Monday, February 1, 2021

YOU IS KIND. YOU IS SMART. YOU IS IMPORTANT

There is a scene in the movie, “The Help” that for lack of another phrase “speaks volumes.”

In this scene a 1960’s Mississippi Negro maid named “Aibileen” bends down to speak to a toddler in her care, a little white girl named Mae. What follows is just so poignant. Looking Mae in her eyes, and holding her chin, Aibileen says,

“You is kind. You is smart. You is important.”

As a matter of fact, the second time around little Mae repeats the phrase after Aibileen. And based on the implication in the movie, this is a phrase that the caregiver repeats to the little girl on a daily basis.

Granted, “The Help” is a fictional movie, but every minute of it could have just as well been non-fiction, and may well have been non-fiction somewhere in the segregated South in which I grew up.

I remember the black and white restrooms, and restaurants, hotels and schools of the 50’s and 60’s. I remember Martin Luther King and his “I Have a Dream” speech. I remember a black maid named, “Etta” who worked for my family. (My mother is gone now, or I would ask her, but I feel sure the former wasn’t required to “hold her pee” ‘til she got home at night, and we certainly didn’t build a segregated “indoor outhouse” like one of the home owners did in the movie).

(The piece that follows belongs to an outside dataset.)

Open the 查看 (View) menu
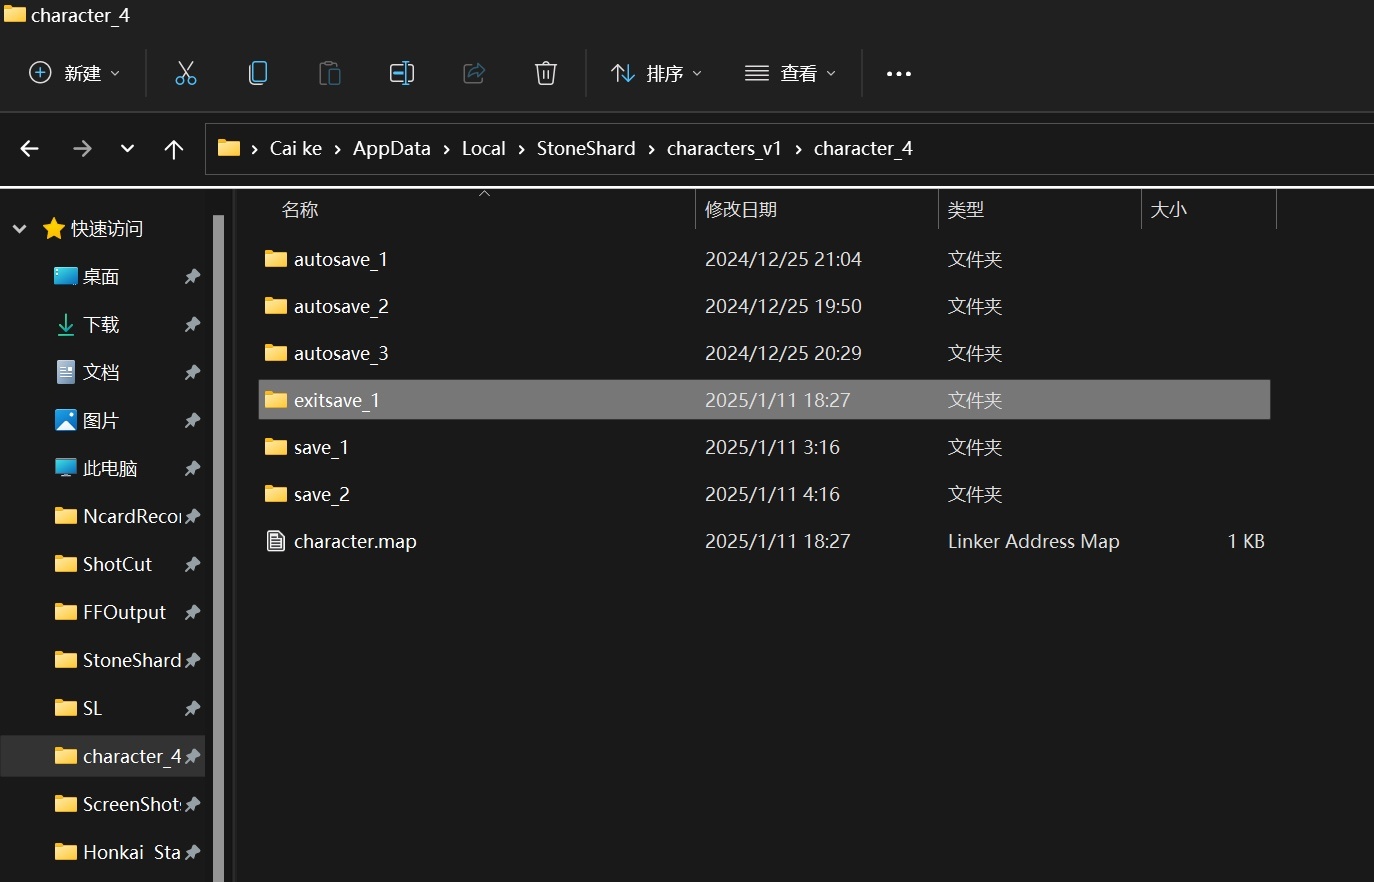 pyautogui.click(x=791, y=73)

However, during the course of the movie, I think the scene which I have just described impacted me most. Here you have someone who has been relegated to second class citizenship because of her color, and has been hired to care for a little girl of what might have been characterized as the master race.

Pt. 2

Aibileen might have barely tolerated her job, the only job women of color were likely to get in those days. She might have walked around with a proverbial chip on her shoulder. She might have reminded herself daily what a raw deal her people were getting. She might have sworn to herself that she would say and do just as little as she could get by with saying and doing in her position as caretaker for a little white girl.

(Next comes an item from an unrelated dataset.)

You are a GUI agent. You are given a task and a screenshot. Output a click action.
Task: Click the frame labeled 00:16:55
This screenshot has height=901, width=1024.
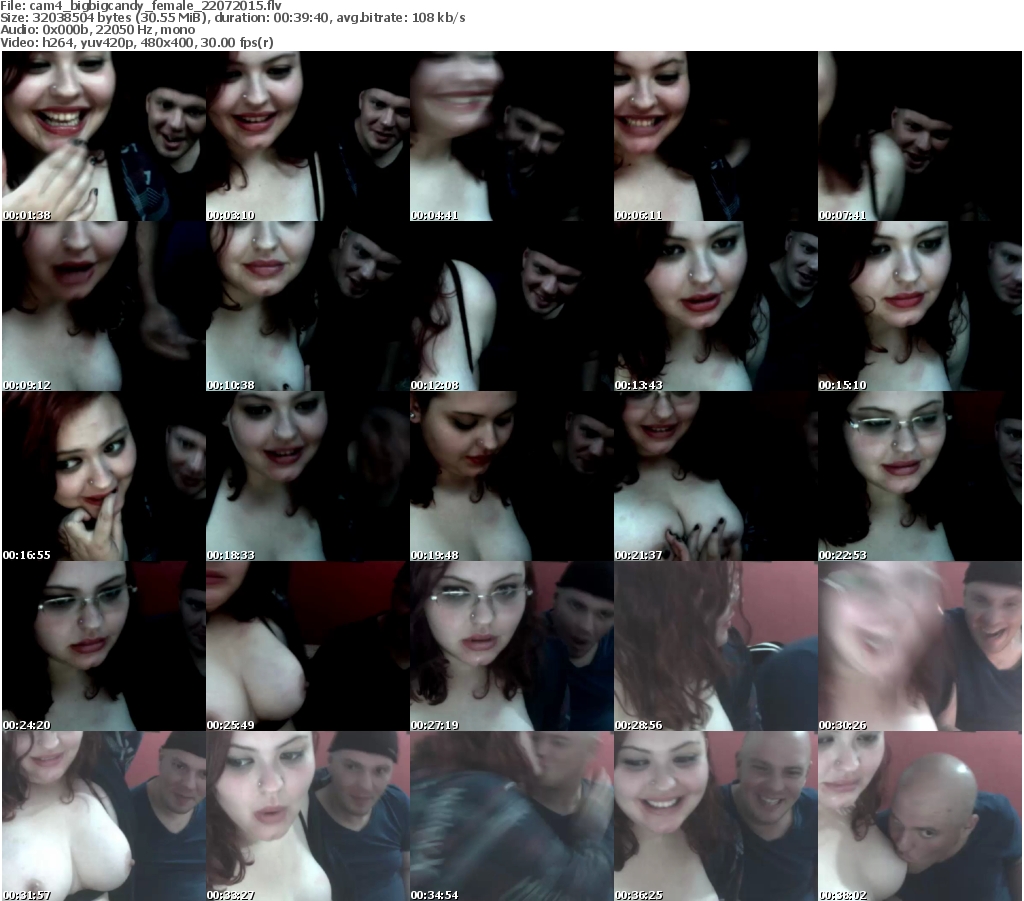[103, 476]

But this was not the aging black woman’s mindset. (No, it wasn’t)! Aibileen decided to bloom where God had placed her, and she decided to impact whomever, whenever God gave her the opportunity.

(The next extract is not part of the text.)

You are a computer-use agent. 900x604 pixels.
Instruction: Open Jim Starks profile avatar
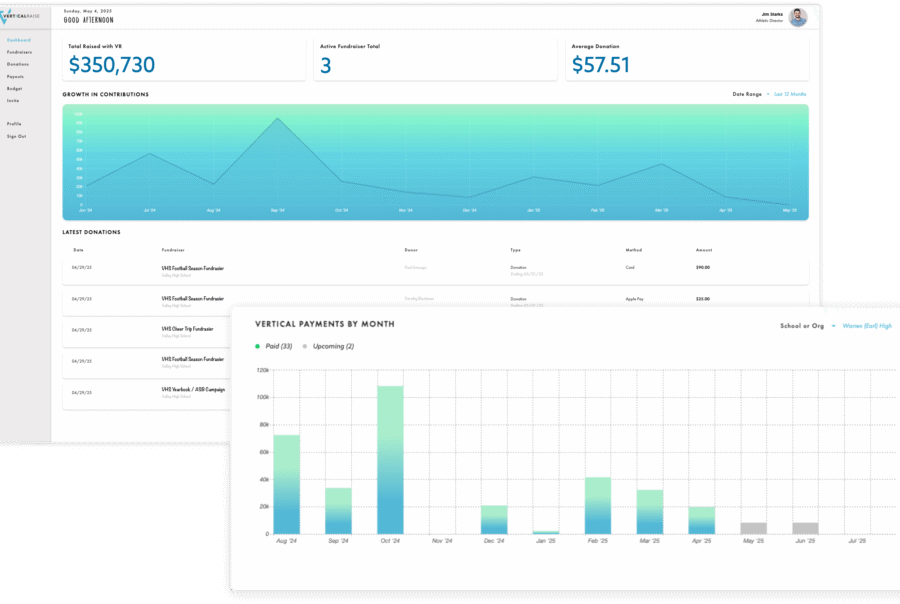797,17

So much so this lowly maid takes time each day to verbally affirm the little white girl.

“You is kind. You is smart. You is important.”

No doubt, her employer’s stereotypical attitude, and the similar prejudices of other members of her race had wounded the middle-aged woman deeply. But God help her, Aibileen wasn’t about to emulate them. Not by a long shot.

Jesus said, “My words are spirit and they are life”(John 6:63). And as a Bible believing woman, Aibileen seemed to both realize and practice the power of words better, and more often than most.

Aibileen chose to speak life into the mind and soul of a young toddler knowing that her words and example would find a safe place in Mae’s heart, and might potentially help her overcome the prejudices of the environment in which she had been born and raised.

As believers, I think we should take every opportunity to encourage and make a difference in the lives that God has set in our pathway. My favorite scripture admonition in this regard is Hebrews 3:13.

“But day by day, and as long as today shall last continue to encourage one another.”

I think Aibileen has a great deal to teach us.